O mundo mudou e aceitar este fato não é mais uma questão de escolha, e sim, de sobrevivência. Nossos regimes de chuvas, períodos de seca, temperaturas médias, nível do mar, tudo está em constante mudança e o posicionamento negacionista de muitos países, incluindo o Brasil, tem gerado situações calamitosas como esta que estamos enfrentando agora.


As enchentes que devastaram o sul do país nos últimos dias não podem ser consideradas fatos isolados. Por conta do aquecimento global, eventos climáticos como esse serão cada vez mais recorrentes. Ou seja, infelizmente, não poderemos impedir que eles aconteçam, mas podemos – e devemos - tornar nossas cidades mais resilientes a essas situações.


Ao todo são 336 municípios do estado do Rio Grande do Sul em contexto de calamidade, conformando uma tragédia que soma mais de 80 mortos até então. Mais de um milhão de imóveis estão sem energia. Famílias estão sendo resgatadas após uma semana ilhadas sem água potável, alimentos ou remédios. Voluntários de todo o país estão se descolando para o sul, levando barcos e caiaques para ajudar nas buscas e regaste das pessoas e animais. Campanhas de arrecadação de dinheiro, roupas e alimentos são divulgadas a cada instante. Difícil um brasileiro estar alheio a essa situação.
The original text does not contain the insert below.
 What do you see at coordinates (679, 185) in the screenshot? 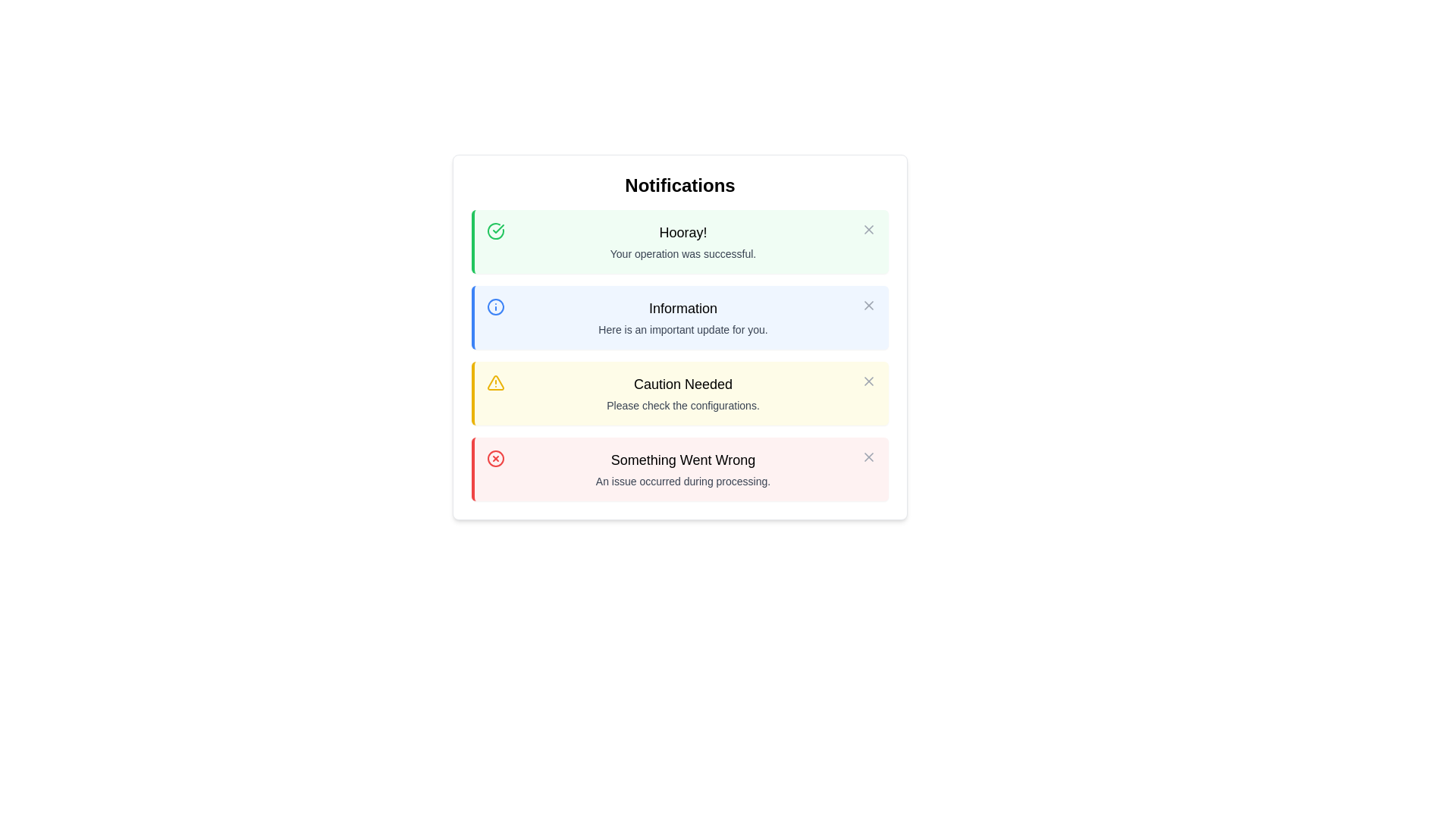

Cientificamente falando, o cenário de guerra foi impulsionado pelo enorme volume de chuvas das últimas semanas, uma situação, no entanto, que está longe de ser obra do acaso. Em dez dias choveu um quarto da quantia esperada para todo o ano e essa mudança no regime pluvial surgiu por conta da onda de calor registrada na região centro-oeste e sudeste do país, onde as temperaturas estão cerca de 5°C acima da média. Essa zona de calor foi responsável por impedir que a massa de ar frio avançasse em direção ao norte, causando um desequilíbrio climático na região sul.


O agravamento da situação, contudo, se deu não apenas pelas chuvas volumosas, mas porque elas caíram sobre cidades completamente despreparadas em diversos aspectos. A discussão já começa com a forma de implantação dessas áreas urbanas. A grande maioria delas cresce sem considerar a geografia do local, seus níveis de vulnerabilidade e a importância de preservar a natureza. São assentamentos que valorizam as localizações próximas a margens de rios ou lagos, incluindo também áreas planas e mais baixas. A ocupação dessas áreas alagáveis se torna extremamente prejudicial pois impede sua função no escoamento da água e na consequente prevenção de enchentes.
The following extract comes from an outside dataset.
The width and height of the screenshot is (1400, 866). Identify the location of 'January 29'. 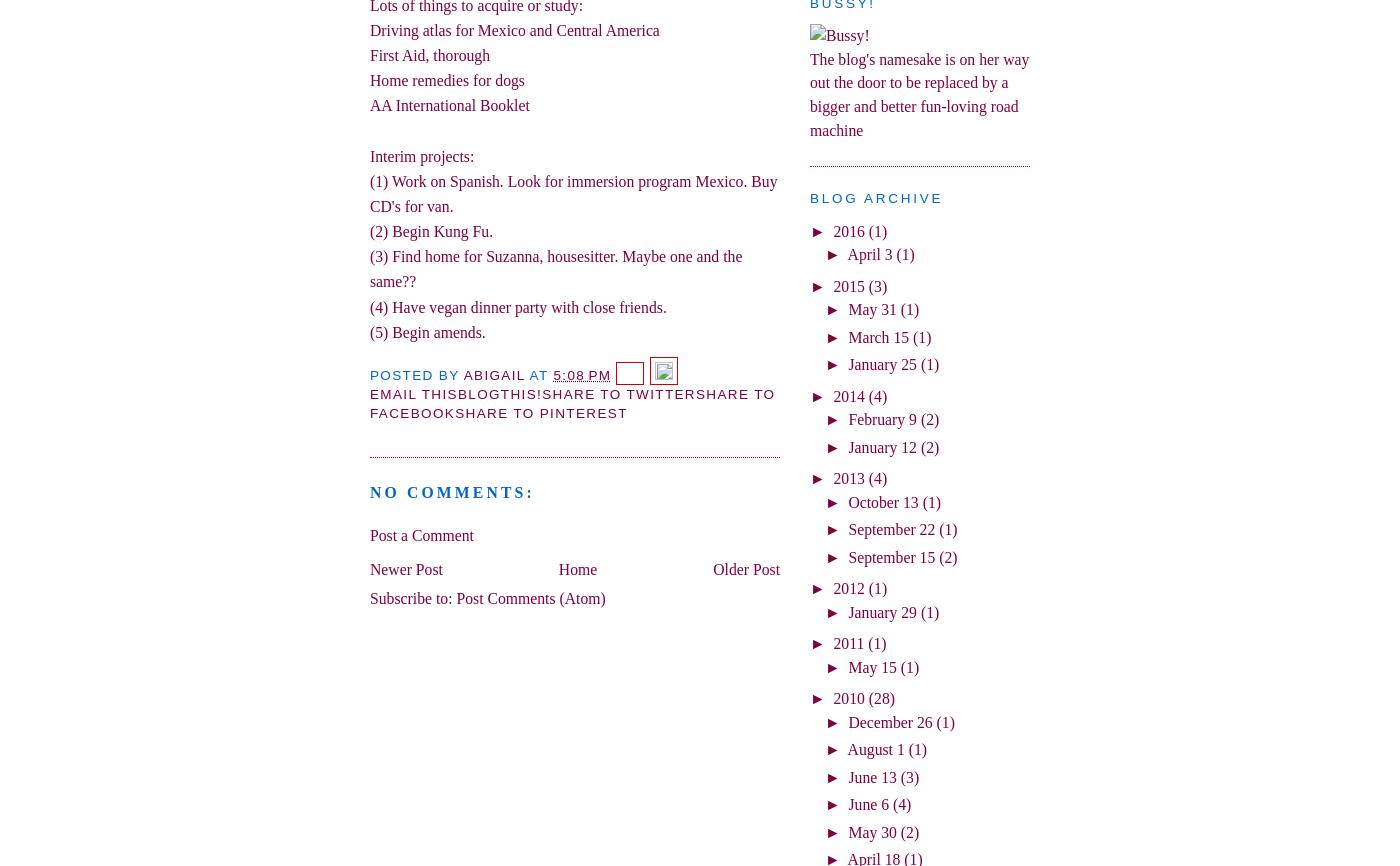
(847, 611).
Muitas cidades que sofriam com alagamentos históricos ao redor do mundo já entenderam que a água precisa fluir e não ser barrada. Seguindo esta premissa, grande parte delas criou os chamados “parques alagáveis” (apenas na China existem mais 60), uma solução interessante para as regiões do sul do Brasil. Considerados sistemas de drenagem urbana sustentável, esses espaços retêm a água da chuva, tornando-se inutilizáveis para as pessoas no período de alagamento. No entanto, após a diminuição do nível da água, eles oferecem áreas públicas de lazer para a população aliando preservação ambiental e espaços públicos de qualidade.


Assim como os parques alagáveis, outras estratégias estão sendo colocadas em prática para lidar com as inundações urbanas ao redor do mundo, desde os pisos drenantes de Copenhagen até o destamponamento do rio Cheonggyecheon, em Seul, configurando exemplos que precisam ser revisitados e estudados.


Muito em breve as cidades do sul do Brasil começarão a ser reerguidas e essa reconstrução precisa vir sob uma nova ótica que leva em conta o cenário climático o qual estamos vivendo, pensando em desenhos urbanos, mas também em arquiteturas, preparadas para lidar com essas situações. A mudança é fundamental e sua efetividade já pôde ser vista em algumas cidades do sul do Brasil que aprenderam a lição com as enchentes do ano passado e conseguiram diminuir - mesmo que pouco - os efeitos das últimas chuvas. Isto se deu pois elas já haviam iniciado um processo de desocupação das áreas de várzea e de informação da população sobre situações climáticas extremas, outro ponto de fundamental importância.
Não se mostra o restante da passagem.